INPUT FOR THIS TASK:
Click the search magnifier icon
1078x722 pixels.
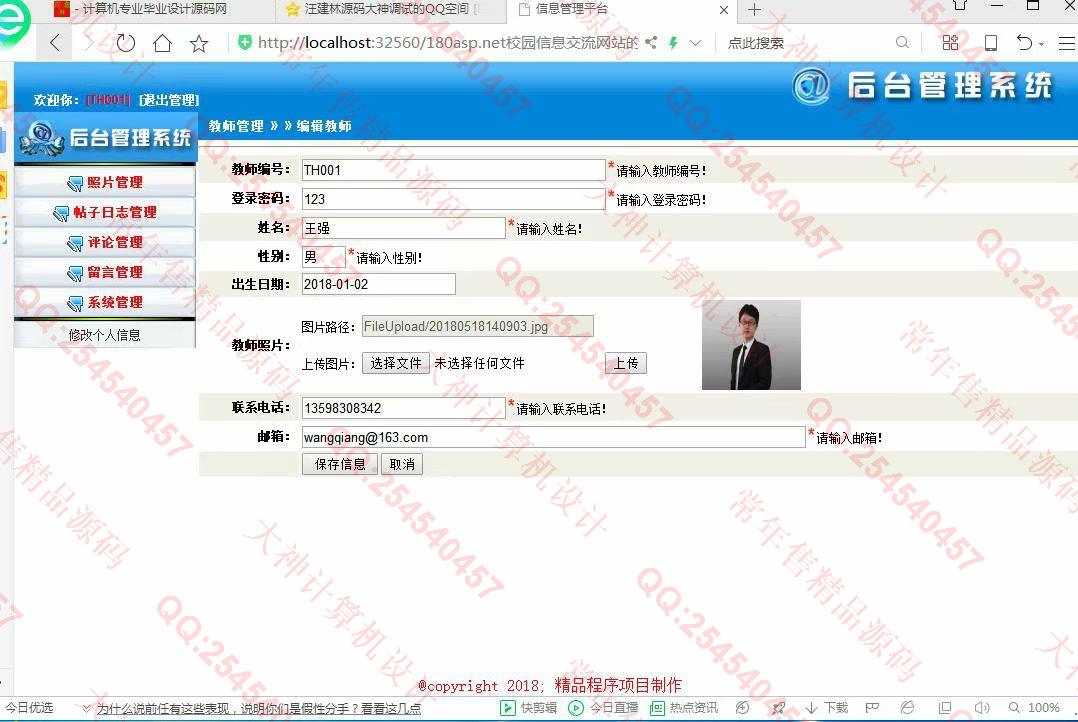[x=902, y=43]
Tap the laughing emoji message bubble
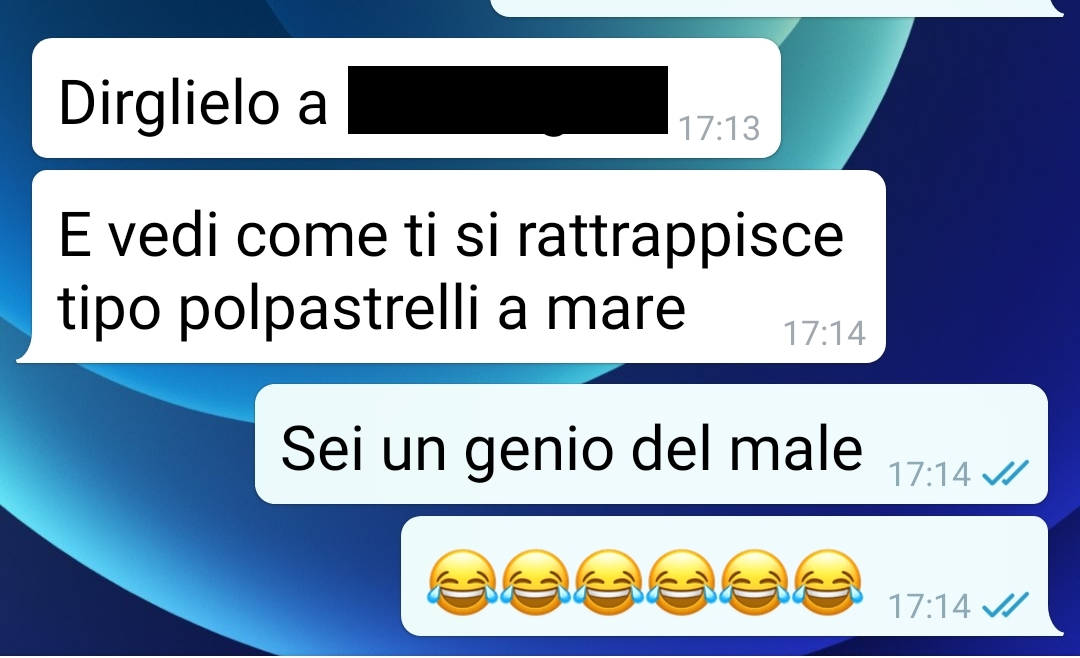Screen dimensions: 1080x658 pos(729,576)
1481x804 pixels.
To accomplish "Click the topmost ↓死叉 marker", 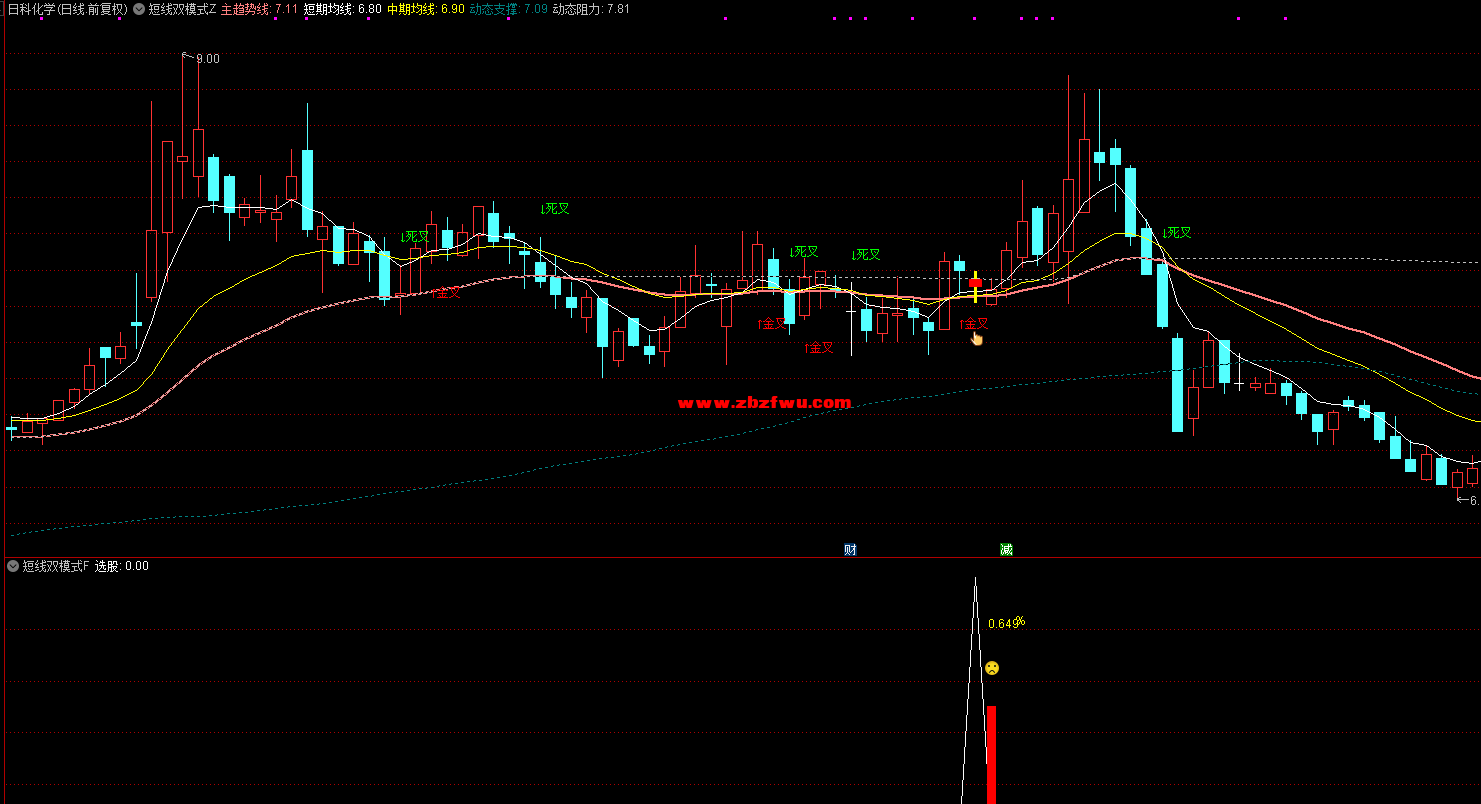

PROMPT: Restate the entries word for word, though any image they contain should not appear.

RESPONSE AREA:
Click the search magnifier icon
1078x722 pixels.
[x=902, y=43]
Tap the laughing emoji message bubble
Screen dimensions: 1080x658 pos(729,576)
1481x804 pixels.
To accomplish "Click the topmost ↓死叉 marker", 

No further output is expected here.